··· DATA SECTION ···

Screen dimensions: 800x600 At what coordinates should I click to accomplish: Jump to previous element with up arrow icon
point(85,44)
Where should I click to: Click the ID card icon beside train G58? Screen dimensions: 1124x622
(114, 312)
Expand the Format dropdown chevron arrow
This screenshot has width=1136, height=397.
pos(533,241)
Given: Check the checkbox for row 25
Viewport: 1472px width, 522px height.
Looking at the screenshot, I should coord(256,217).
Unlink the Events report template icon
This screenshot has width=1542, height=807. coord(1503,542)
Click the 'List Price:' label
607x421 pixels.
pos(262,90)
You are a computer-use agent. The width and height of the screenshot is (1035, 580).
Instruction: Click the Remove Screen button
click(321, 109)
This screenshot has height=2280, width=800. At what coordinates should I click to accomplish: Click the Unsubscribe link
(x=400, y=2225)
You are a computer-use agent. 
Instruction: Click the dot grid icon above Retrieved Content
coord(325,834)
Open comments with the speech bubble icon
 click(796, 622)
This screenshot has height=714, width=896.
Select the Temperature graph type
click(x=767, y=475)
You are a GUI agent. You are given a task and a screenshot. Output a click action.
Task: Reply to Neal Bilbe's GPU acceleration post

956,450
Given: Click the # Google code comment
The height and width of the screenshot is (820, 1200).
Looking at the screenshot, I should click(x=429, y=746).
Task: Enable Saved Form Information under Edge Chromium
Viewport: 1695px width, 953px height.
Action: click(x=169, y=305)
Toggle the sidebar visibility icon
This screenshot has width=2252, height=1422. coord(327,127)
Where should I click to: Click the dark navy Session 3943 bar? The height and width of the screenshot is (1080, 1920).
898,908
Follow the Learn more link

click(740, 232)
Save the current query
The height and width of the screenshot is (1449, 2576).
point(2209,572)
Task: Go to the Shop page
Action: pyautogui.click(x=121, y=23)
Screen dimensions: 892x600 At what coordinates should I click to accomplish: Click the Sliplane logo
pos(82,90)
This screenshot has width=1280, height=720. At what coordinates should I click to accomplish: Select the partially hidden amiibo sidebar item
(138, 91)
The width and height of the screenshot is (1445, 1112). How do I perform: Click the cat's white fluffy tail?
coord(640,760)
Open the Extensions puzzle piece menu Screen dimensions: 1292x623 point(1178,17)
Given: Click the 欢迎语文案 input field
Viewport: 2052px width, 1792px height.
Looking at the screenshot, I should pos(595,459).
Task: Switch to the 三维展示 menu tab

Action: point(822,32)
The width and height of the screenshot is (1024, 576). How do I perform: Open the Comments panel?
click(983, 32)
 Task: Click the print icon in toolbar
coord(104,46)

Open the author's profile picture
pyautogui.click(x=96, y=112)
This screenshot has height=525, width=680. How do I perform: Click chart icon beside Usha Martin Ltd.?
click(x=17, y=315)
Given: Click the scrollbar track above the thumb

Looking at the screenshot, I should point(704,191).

···

== GIVEN EXERCISE ==
Transcribe the listing above line for line, changing nothing.

== THE OUTPUT ==
Screen dimensions: 800x600 At what coordinates should I click to accomplish: Jump to previous element with up arrow icon
point(85,44)
Where should I click to: Click the ID card icon beside train G58? Screen dimensions: 1124x622
(114, 312)
Expand the Format dropdown chevron arrow
This screenshot has width=1136, height=397.
pos(533,241)
Given: Check the checkbox for row 25
Viewport: 1472px width, 522px height.
Looking at the screenshot, I should coord(256,217).
Unlink the Events report template icon
This screenshot has width=1542, height=807. coord(1503,542)
Click the 'List Price:' label
607x421 pixels.
pos(262,90)
You are a computer-use agent. The width and height of the screenshot is (1035, 580).
Instruction: Click the Remove Screen button
click(321, 109)
This screenshot has height=2280, width=800. At what coordinates should I click to accomplish: Click the Unsubscribe link
(x=400, y=2225)
You are a computer-use agent. 
Instruction: Click the dot grid icon above Retrieved Content
coord(325,834)
Open comments with the speech bubble icon
 click(796, 622)
This screenshot has height=714, width=896.
Select the Temperature graph type
click(x=767, y=475)
You are a GUI agent. You are given a task and a screenshot. Output a click action.
Task: Reply to Neal Bilbe's GPU acceleration post

956,450
Given: Click the # Google code comment
The height and width of the screenshot is (820, 1200).
Looking at the screenshot, I should click(x=429, y=746).
Task: Enable Saved Form Information under Edge Chromium
Viewport: 1695px width, 953px height.
Action: click(x=169, y=305)
Toggle the sidebar visibility icon
This screenshot has width=2252, height=1422. coord(327,127)
Where should I click to: Click the dark navy Session 3943 bar? The height and width of the screenshot is (1080, 1920).
898,908
Follow the Learn more link

click(740, 232)
Save the current query
The height and width of the screenshot is (1449, 2576).
point(2209,572)
Task: Go to the Shop page
Action: pyautogui.click(x=121, y=23)
Screen dimensions: 892x600 At what coordinates should I click to accomplish: Click the Sliplane logo
pos(82,90)
This screenshot has width=1280, height=720. At what coordinates should I click to accomplish: Select the partially hidden amiibo sidebar item
(138, 91)
The width and height of the screenshot is (1445, 1112). How do I perform: Click the cat's white fluffy tail?
coord(640,760)
Open the Extensions puzzle piece menu Screen dimensions: 1292x623 point(1178,17)
Given: Click the 欢迎语文案 input field
Viewport: 2052px width, 1792px height.
Looking at the screenshot, I should pos(595,459).
Task: Switch to the 三维展示 menu tab

Action: point(822,32)
The width and height of the screenshot is (1024, 576). How do I perform: Open the Comments panel?
click(983, 32)
 Task: Click the print icon in toolbar
coord(104,46)

Open the author's profile picture
pyautogui.click(x=96, y=112)
This screenshot has height=525, width=680. How do I perform: Click chart icon beside Usha Martin Ltd.?
click(x=17, y=315)
Given: Click the scrollbar track above the thumb

Looking at the screenshot, I should point(704,191).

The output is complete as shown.